-- WRITTEN TASK --
Can you give back the stretch of the listing from the line containing "This screenshot has width=1113, height=964." through the line containing "click(1065, 44)" with "next month" swapped for "following month" and everything else unchanged, leaving the pictures out?

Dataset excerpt
++++

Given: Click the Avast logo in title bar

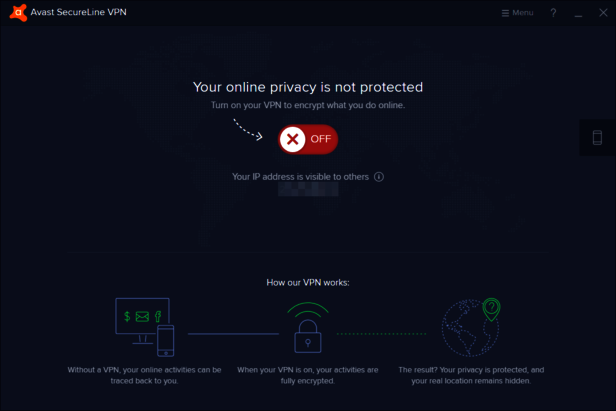Looking at the screenshot, I should pyautogui.click(x=17, y=13).
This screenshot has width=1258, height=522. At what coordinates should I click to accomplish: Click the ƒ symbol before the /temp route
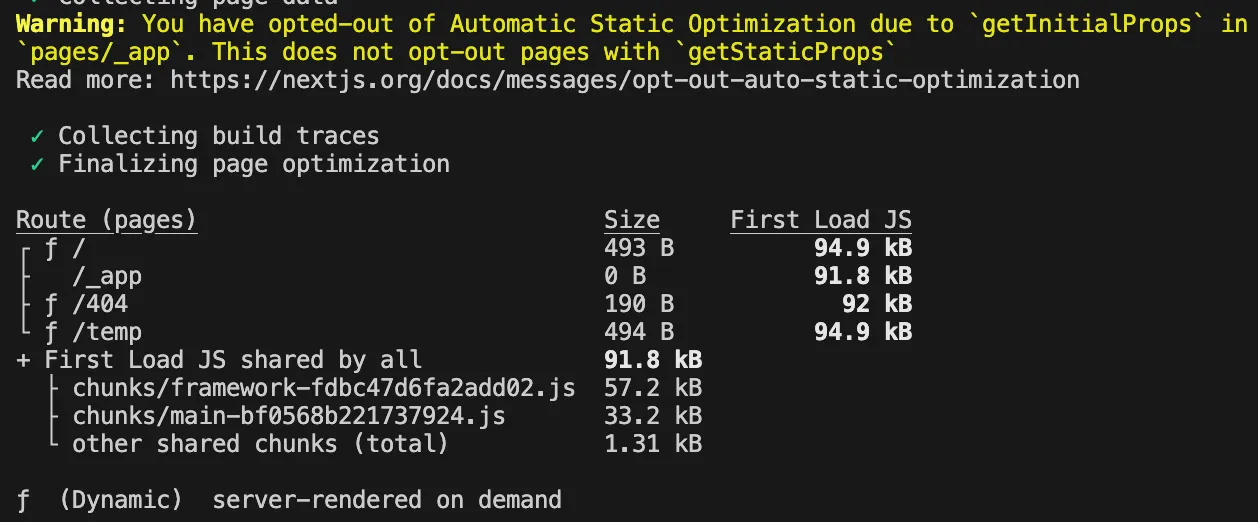[x=51, y=332]
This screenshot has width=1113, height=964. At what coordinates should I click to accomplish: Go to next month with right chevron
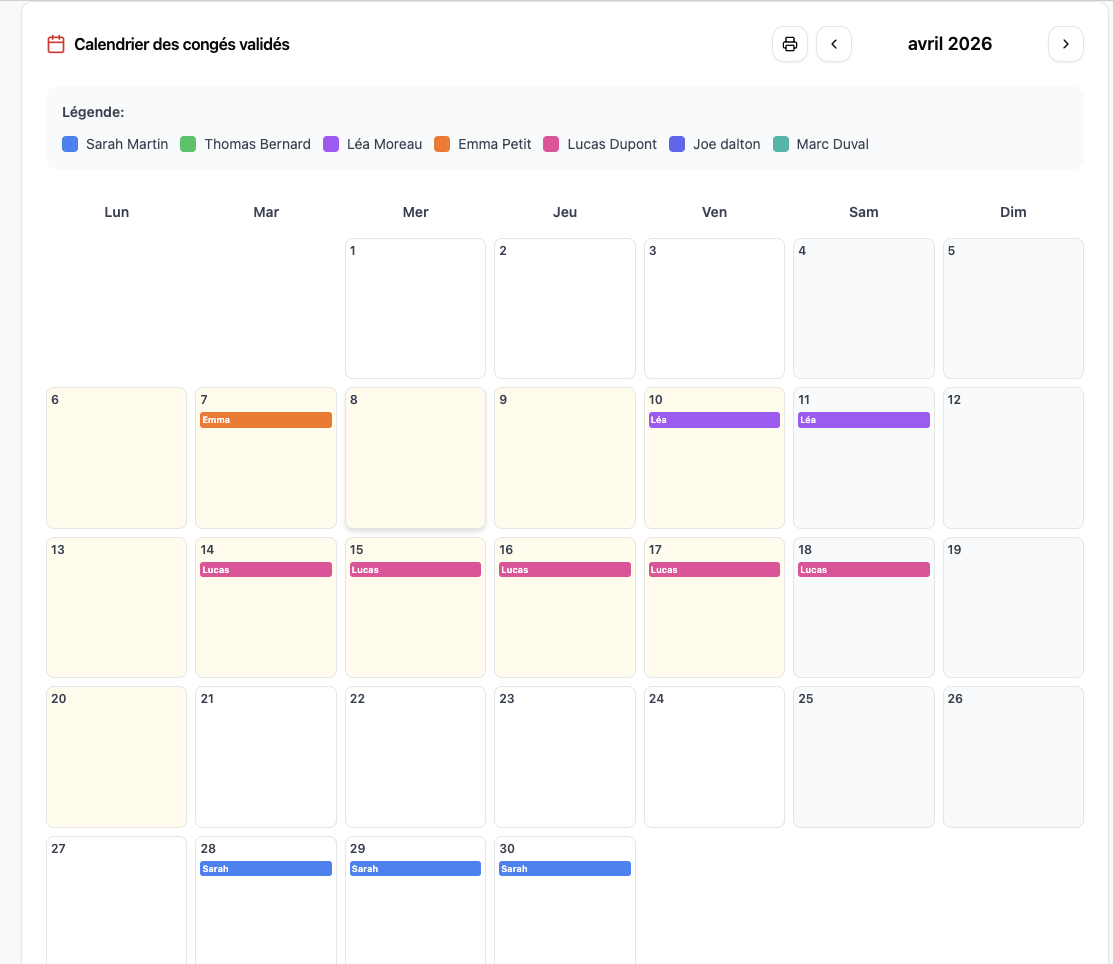click(1065, 44)
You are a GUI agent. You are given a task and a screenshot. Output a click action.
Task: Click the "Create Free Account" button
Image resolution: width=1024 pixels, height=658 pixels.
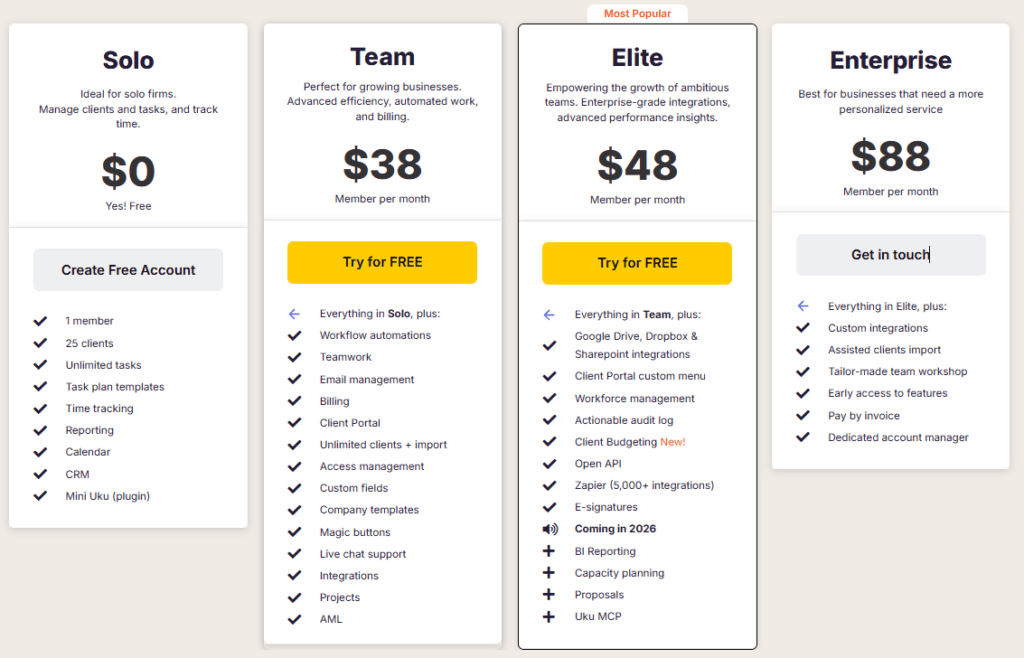pyautogui.click(x=127, y=269)
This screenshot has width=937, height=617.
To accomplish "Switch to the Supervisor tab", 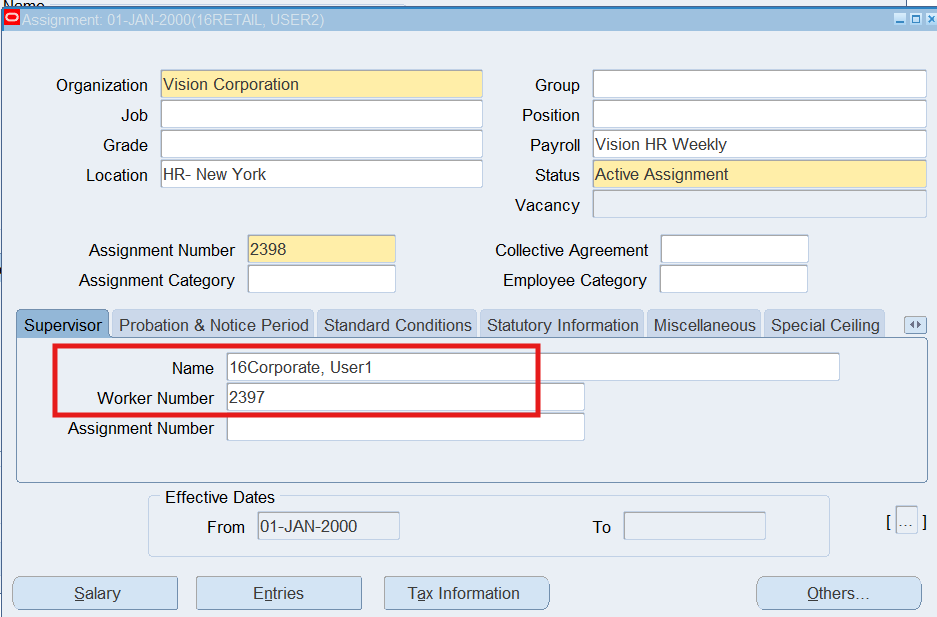I will coord(63,325).
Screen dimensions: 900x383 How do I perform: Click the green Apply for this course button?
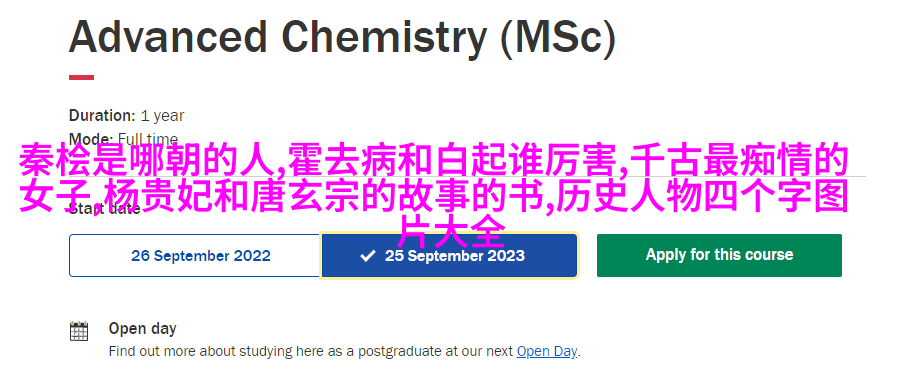719,255
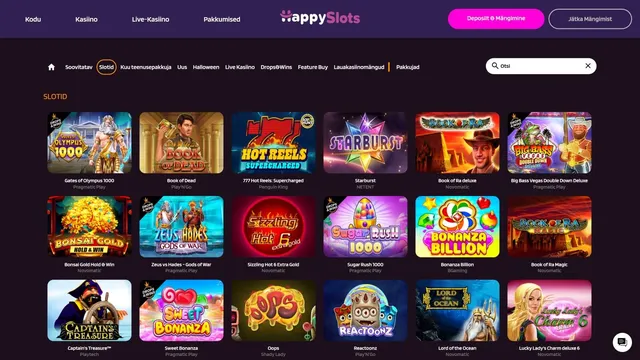The height and width of the screenshot is (360, 640).
Task: Open Reactoonz game thumbnail
Action: [x=365, y=311]
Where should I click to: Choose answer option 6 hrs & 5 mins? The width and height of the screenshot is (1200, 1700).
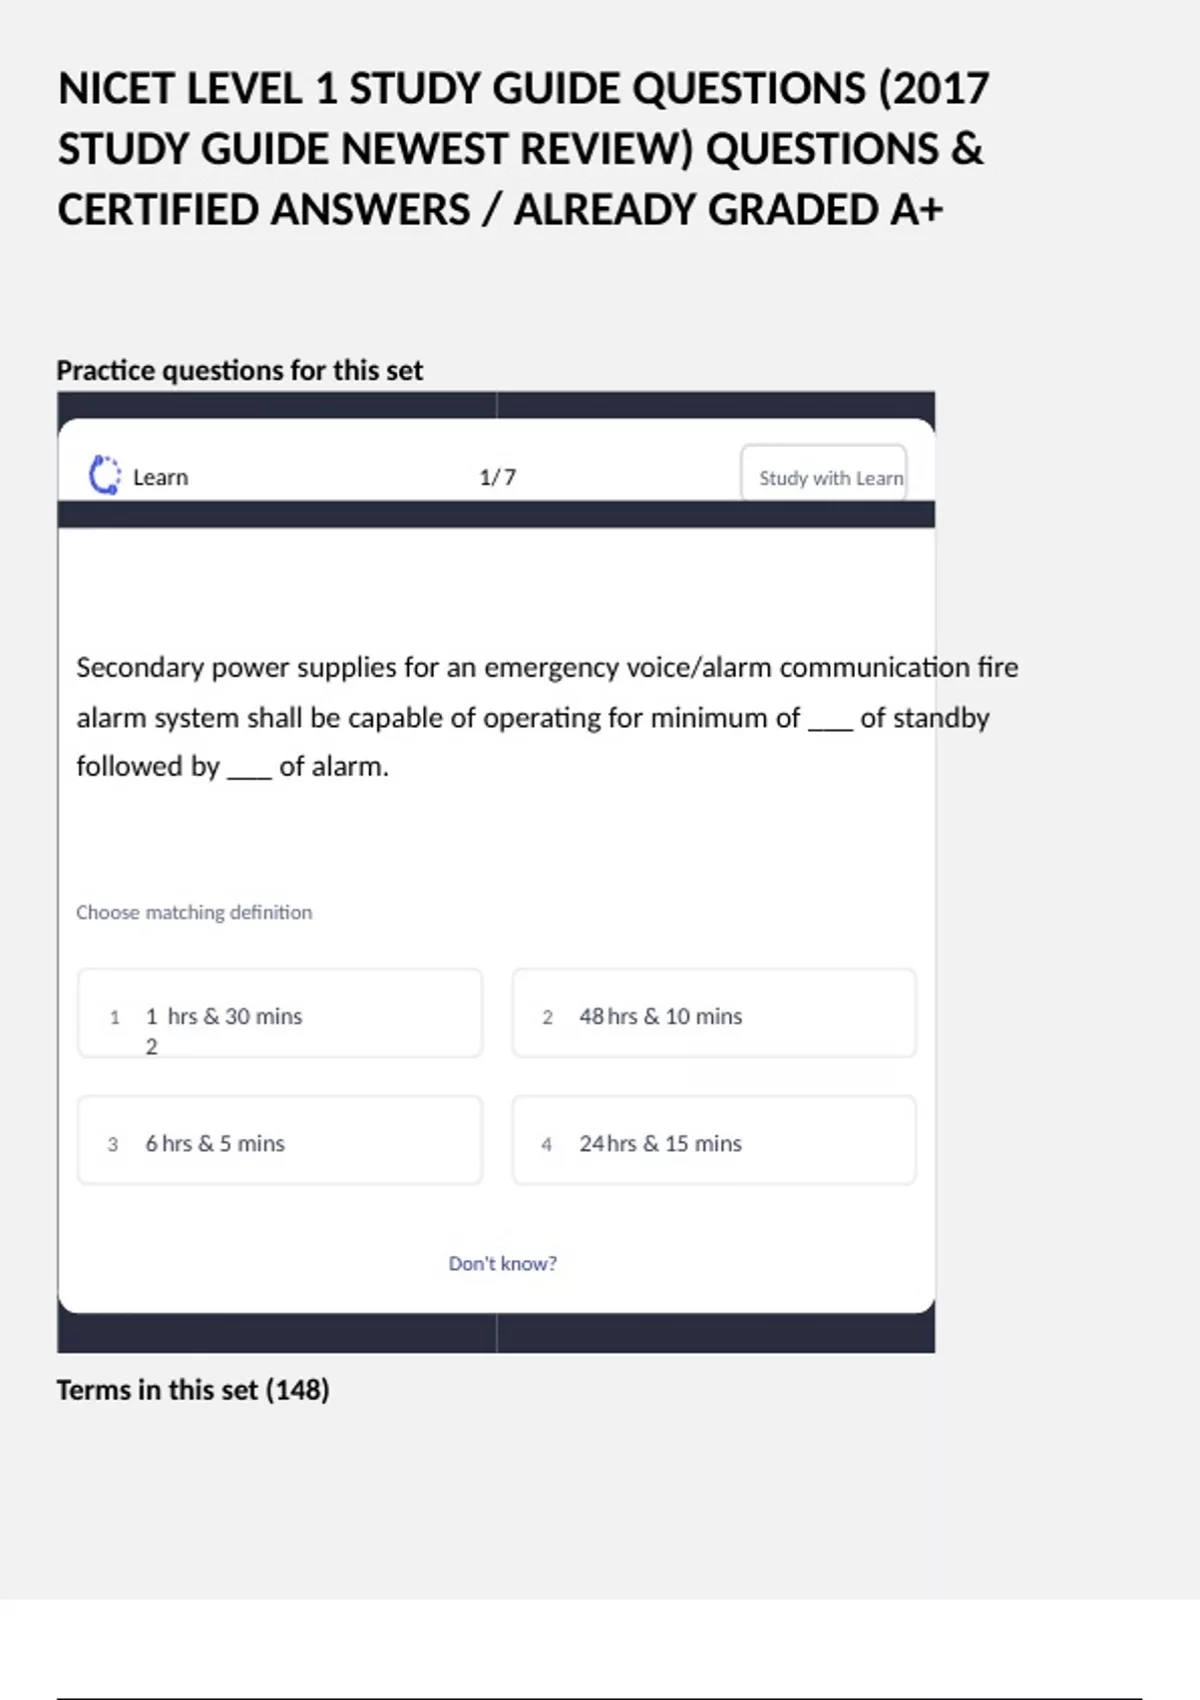click(279, 1141)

++++

-- SOLUTION --
This screenshot has width=1113, height=964. At what coordinates should I click to accomplish: Go to following month with right chevron
click(1065, 44)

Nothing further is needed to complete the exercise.